The reason why we set different thresholds of signal representation errors is that there have been many different types of bearing faults, and we cannot obtain enough dictionaries by training to describe all the possible bearing states. For some signal which is not in any one of the known states, if we decompose this signal on all the known dictionaries ( $D_{0}$ , $D_{1}$ , $D_{2}$ , …, $D_{n}$ ), then we can consequentially find the minimum value in all the corresponding signal representation errors ( $δ_{0}$ , $δ_{1}$ , $δ_{2}$ , …, $δ_{n}$ ). If we do not restrict this value and determine the bearing state according to this value directly, then the signal state must be judged as the one of the n + 1 known states (the normal state, fault state 1, fault state 2, …, and fault state n). However, according to the foregoing assumption, this signal does not belong to any one of the above-described states, which will result in a misjudgment to the type of the bearing fault. Therefore, we introduce the thresholds ( $τ_{0}$ , $τ_{1}$ , $τ_{2}$ , …, $τ_{n}$ ) of the signal representation errors to restrict the minimum value, that is, the bearing state can be determined only when both of the following conditions are satisfied:

The error $δ$ is the smallest one of all the signal representation errors;

The error $δ$ should not be greater than the corresponding threshold of the signal representation errors.

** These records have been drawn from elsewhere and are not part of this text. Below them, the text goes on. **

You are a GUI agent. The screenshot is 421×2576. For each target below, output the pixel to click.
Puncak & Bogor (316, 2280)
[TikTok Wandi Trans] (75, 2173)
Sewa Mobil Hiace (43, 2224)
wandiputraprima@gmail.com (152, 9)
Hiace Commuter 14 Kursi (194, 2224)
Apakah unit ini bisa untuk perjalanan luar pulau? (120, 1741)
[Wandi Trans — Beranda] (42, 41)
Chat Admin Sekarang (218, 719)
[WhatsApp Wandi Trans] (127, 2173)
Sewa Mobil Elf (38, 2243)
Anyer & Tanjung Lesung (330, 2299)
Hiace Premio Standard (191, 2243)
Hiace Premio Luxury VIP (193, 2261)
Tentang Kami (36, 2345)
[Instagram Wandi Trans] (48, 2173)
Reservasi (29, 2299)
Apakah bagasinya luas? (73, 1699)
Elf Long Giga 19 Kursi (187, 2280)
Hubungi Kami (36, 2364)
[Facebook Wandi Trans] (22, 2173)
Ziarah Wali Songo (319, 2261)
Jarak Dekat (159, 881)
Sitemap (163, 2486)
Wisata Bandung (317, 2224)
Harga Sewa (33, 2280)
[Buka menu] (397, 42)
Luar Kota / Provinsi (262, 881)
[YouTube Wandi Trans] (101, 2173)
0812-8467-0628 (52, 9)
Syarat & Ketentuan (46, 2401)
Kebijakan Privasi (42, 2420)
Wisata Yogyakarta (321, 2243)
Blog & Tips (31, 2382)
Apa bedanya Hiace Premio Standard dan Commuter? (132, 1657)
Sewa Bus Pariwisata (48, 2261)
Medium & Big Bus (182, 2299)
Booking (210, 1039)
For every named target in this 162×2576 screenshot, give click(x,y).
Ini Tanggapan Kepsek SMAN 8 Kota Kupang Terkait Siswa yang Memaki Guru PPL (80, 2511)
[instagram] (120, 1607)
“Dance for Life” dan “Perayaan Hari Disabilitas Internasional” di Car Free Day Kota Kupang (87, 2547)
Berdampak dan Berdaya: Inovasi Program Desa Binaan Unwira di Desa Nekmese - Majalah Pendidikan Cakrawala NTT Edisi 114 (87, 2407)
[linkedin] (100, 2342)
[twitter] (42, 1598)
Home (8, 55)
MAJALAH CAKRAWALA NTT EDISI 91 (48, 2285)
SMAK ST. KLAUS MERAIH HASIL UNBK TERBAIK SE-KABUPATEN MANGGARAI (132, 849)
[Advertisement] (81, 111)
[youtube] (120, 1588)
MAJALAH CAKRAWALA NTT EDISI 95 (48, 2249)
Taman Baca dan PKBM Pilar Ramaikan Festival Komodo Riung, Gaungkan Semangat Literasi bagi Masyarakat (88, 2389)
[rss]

As can be seen from the fault diagnosing process, the proposed method is mainly affected by the following factors: the principle to determine the fault state, the signal reconstruction algorithm, and the compressed sampling way. The signal reconstruction algorithm is used to solve the expansion coefficient vector $\tilde{c}$ , and the MP algorithm will be used in this article. Accordingly, the main parameters which affect the fault diagnosing results include the threshold of the signal representation error, the sparsity set in MP algorithm, the amount (M) of the compressed measurements, and the type of the observation matrix $Φ$ . In the next section, the impacts of these parameters on the bearing fault diagnosis will be analyzed.

Experimental test

The proposed fault diagnosing method is validated using the vibration signals from the 6205-2RS JEK SKF deep groove ball bearings (data sources are from Case Western Reserve University Bearing Data Center Website,³⁰ and the signal sampling frequency is 12K). The data used in our tests can be divided into two types: the training samples used in dictionary learning and the test samples used for the validation of the proposed method. The signals sampled in a traditional way should be high-dimensional. For dictionary learning, the high-dimensional samples can be used directly. While the test samples should be low-dimensional, in our tests, they will be obtained by simulating the compressed sampling. Defining $Φ \in R^{M \times N}$ as the observation matrix, then each high-dimensional signal has N data points, and each low-dimensional signal has M data points. In our tests, we set N as 512.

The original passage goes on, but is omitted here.